Axel Illary met en exergue le rôle central du zouglou dans les luttes socio-politiques des années 1990. Les artistes ont su transformer leurs frustrations et aspirations en paroles engageantes, abordant des thèmes comme les inégalités, la politique et l’immigration. Des chansons telles que Politique meurtrière des Salopards ou Foutaise des Poussins Chocs témoignent de la capacité du zouglou à combiner satire, humour et critique sociale. L’ouvrage établit aussi des parallèles avec d’autres musiques contestataires comme le reggae jamaïcain ou le rap américain.

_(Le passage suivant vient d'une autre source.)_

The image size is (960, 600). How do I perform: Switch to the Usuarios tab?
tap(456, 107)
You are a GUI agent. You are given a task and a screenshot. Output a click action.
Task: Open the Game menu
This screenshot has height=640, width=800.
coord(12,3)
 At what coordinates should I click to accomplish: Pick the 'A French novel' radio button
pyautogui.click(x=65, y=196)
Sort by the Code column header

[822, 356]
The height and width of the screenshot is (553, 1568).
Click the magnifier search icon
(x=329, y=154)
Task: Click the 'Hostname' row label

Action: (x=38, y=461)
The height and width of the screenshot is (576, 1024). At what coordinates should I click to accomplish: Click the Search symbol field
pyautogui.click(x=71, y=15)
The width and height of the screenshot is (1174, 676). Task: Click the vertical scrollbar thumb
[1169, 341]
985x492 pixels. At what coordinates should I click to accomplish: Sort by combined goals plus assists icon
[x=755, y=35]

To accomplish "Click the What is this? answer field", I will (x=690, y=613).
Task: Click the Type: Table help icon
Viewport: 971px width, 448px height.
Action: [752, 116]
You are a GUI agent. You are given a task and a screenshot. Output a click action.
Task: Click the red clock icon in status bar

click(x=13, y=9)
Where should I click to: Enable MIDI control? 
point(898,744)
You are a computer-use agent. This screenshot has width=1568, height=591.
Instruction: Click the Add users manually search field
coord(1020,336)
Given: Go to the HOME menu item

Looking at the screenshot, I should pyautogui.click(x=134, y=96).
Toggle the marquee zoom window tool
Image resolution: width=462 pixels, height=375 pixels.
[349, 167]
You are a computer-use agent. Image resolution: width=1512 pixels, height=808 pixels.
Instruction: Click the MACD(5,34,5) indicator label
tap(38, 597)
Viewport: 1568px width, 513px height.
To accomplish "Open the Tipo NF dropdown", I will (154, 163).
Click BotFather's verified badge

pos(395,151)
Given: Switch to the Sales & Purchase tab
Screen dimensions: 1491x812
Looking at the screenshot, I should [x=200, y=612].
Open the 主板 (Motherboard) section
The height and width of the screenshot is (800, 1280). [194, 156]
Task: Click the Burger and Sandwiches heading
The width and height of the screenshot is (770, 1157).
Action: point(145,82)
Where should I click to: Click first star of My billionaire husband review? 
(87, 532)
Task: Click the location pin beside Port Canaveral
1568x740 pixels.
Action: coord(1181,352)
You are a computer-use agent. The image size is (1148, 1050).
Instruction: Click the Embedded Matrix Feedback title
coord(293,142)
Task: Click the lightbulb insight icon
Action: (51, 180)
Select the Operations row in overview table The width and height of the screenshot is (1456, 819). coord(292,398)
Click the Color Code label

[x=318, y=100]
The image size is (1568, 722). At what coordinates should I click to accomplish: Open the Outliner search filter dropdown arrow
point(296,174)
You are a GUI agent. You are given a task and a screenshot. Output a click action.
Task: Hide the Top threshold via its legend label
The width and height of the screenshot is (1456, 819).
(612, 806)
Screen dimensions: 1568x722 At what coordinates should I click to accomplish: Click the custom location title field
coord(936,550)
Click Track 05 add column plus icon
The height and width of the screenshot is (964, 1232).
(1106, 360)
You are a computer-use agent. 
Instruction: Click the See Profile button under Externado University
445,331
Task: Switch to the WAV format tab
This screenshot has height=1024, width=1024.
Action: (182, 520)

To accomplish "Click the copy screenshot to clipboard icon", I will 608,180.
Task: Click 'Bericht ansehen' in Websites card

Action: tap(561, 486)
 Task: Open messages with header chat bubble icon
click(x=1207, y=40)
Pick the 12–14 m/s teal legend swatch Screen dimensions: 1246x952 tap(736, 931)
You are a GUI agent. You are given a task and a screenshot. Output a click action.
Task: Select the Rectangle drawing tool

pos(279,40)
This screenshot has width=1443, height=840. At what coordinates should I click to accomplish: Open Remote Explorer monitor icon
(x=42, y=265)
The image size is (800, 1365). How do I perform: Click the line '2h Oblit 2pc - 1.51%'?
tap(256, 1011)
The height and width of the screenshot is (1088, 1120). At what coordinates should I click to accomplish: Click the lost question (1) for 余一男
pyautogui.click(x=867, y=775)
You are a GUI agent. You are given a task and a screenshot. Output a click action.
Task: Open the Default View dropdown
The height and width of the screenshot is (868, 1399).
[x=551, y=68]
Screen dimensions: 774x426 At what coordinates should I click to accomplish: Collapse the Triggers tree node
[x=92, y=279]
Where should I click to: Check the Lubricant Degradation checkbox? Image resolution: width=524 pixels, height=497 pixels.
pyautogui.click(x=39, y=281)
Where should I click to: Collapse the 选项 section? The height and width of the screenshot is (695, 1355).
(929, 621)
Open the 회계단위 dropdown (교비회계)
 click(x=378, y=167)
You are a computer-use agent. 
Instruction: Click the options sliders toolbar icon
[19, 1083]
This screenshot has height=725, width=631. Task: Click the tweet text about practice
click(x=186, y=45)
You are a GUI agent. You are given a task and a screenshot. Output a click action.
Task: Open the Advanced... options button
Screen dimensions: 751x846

Le zouglou n’est pas seulement un outil de protestation; il incarne également une force unificatrice et culturelle. L’auteur montre comment ce genre, qui intègre diverses langues et dialectes, reflète la diversité ivoirienne et promeut l’unité nationale. Des chansons cultes, telles que Même si elle est comme ça de Petit Denis ou Religion de Fitini, abordent des sujets universels comme l’amour, la spiritualité et l’héritage colonial, contribuant à élargir son audience. Ce mélange d’universalité et de localité explique pourquoi le zouglou a su toucher un public au-delà des frontières ivoiriennes.
Dans un univers dominé par les hommes, les femmes ont su s’affirmer pour trouver leur place, comme en témoigne la création des Zouglounettes, le premier groupe féminin du genre. Axel Illary explore les obstacles qu’elles ont affrontés, notamment les défis financiers et sociaux, tout en soulignant leurs contributions souvent méconnues. L’ouvrage met en avant la nécessité de promouvoir une meilleure inclusion des femmes dans l’industrie musicale, où l’égalité reste un objectif à atteindre.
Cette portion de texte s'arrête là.